[Data in this exercise]
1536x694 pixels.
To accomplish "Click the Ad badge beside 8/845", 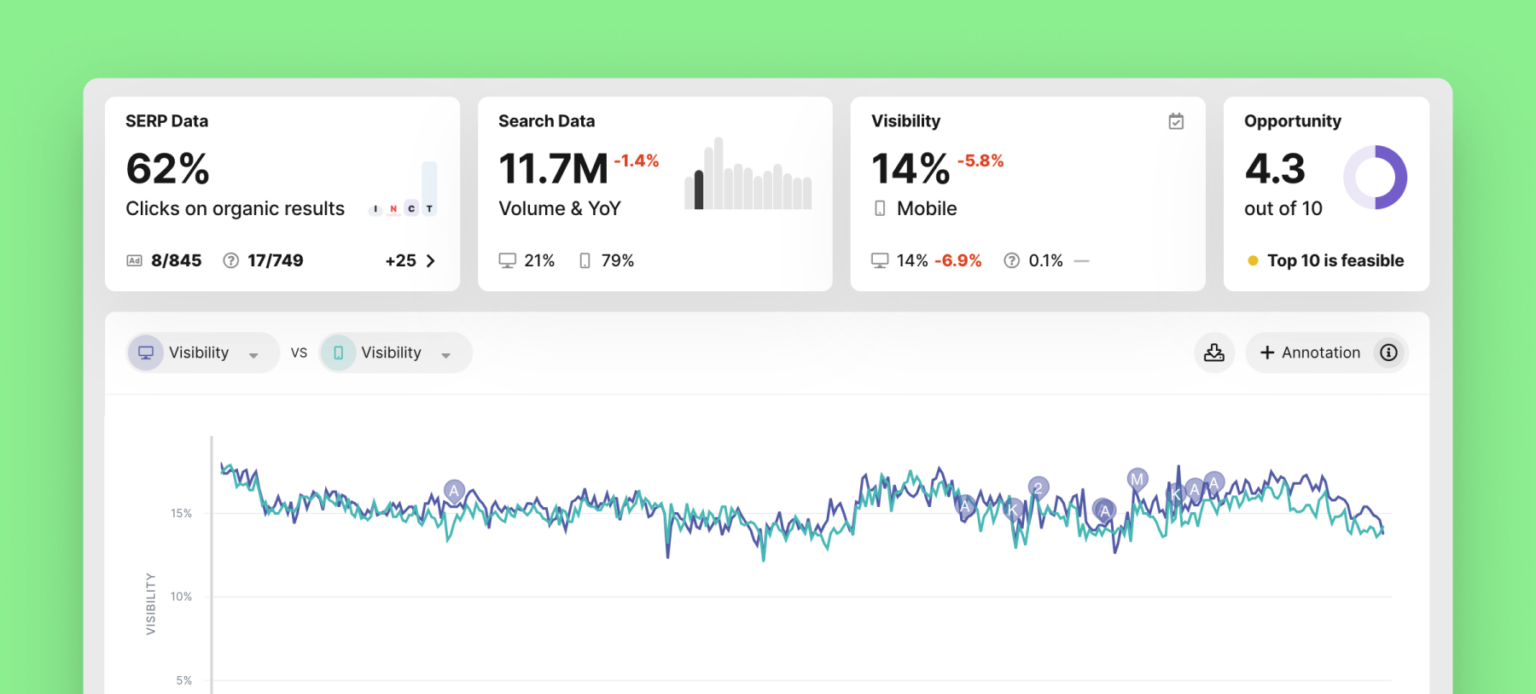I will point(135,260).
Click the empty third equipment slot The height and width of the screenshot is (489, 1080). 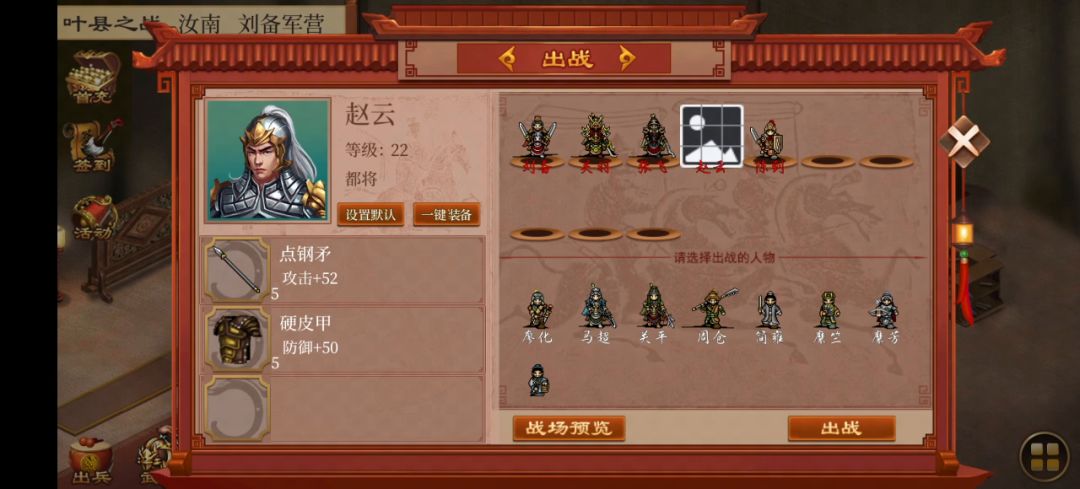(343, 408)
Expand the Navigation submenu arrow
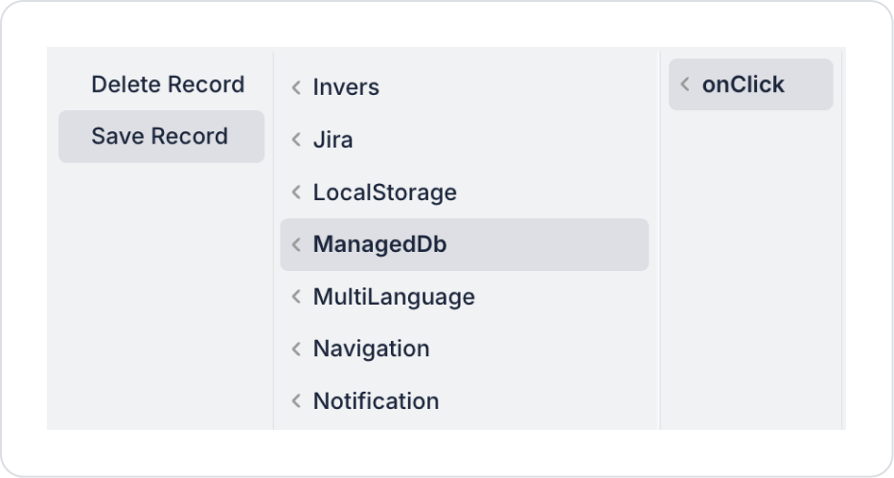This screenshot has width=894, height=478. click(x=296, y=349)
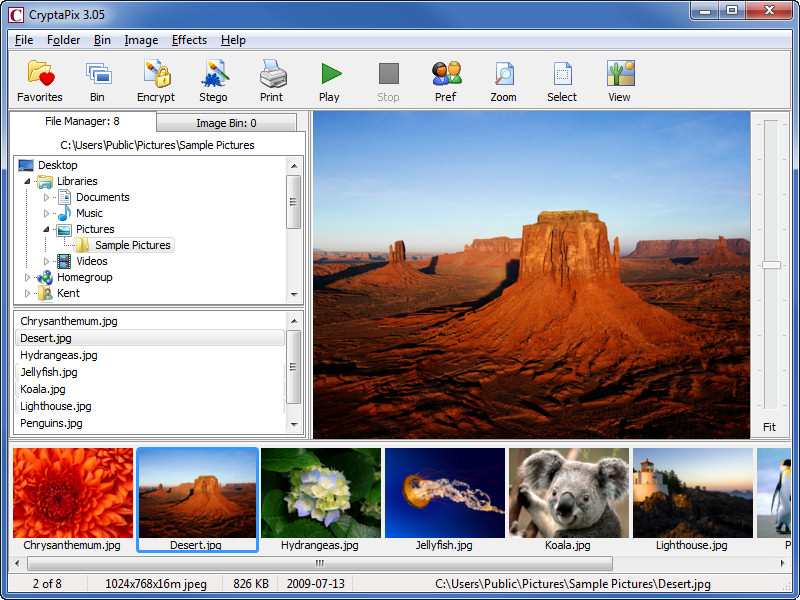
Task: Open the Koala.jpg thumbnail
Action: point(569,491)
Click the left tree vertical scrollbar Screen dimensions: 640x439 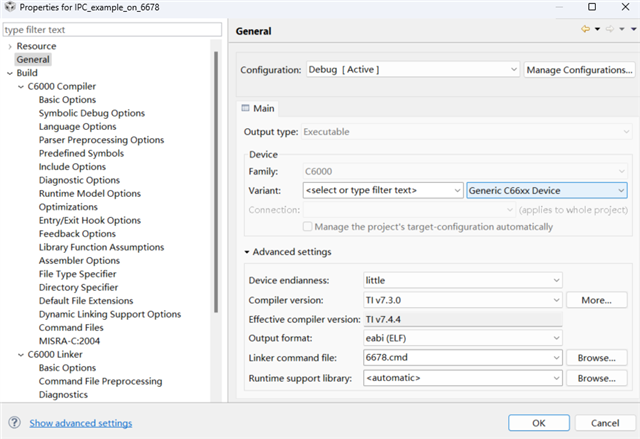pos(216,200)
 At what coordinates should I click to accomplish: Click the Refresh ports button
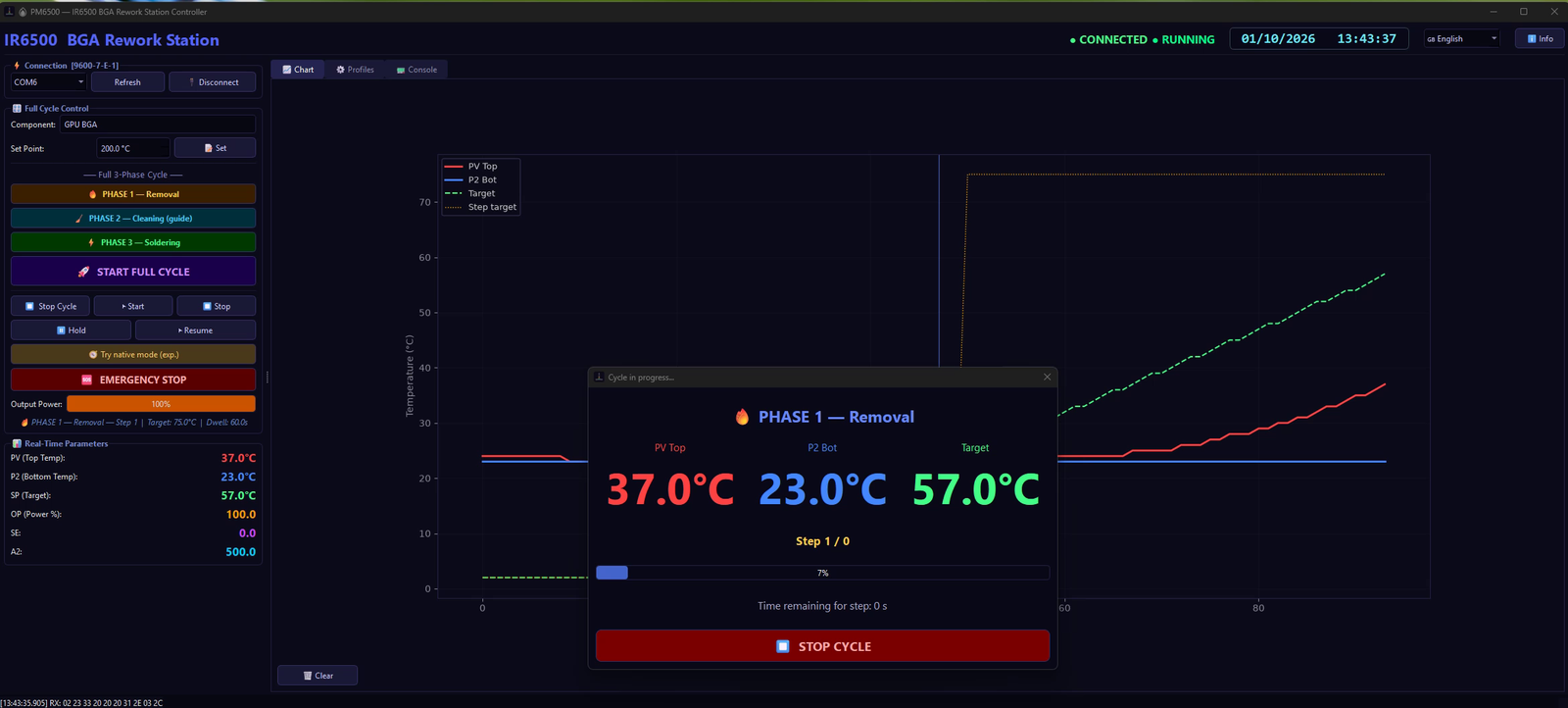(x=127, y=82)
[/Data in this exercise]
■ Task prompt:
Starting at the line where "At what coordinates" appears, restate every line through the end of the records above exactly, but omit the pictures.

■ Solution for this task:
 At what coordinates should I click to accomplish: Click the Refresh ports button
(x=127, y=82)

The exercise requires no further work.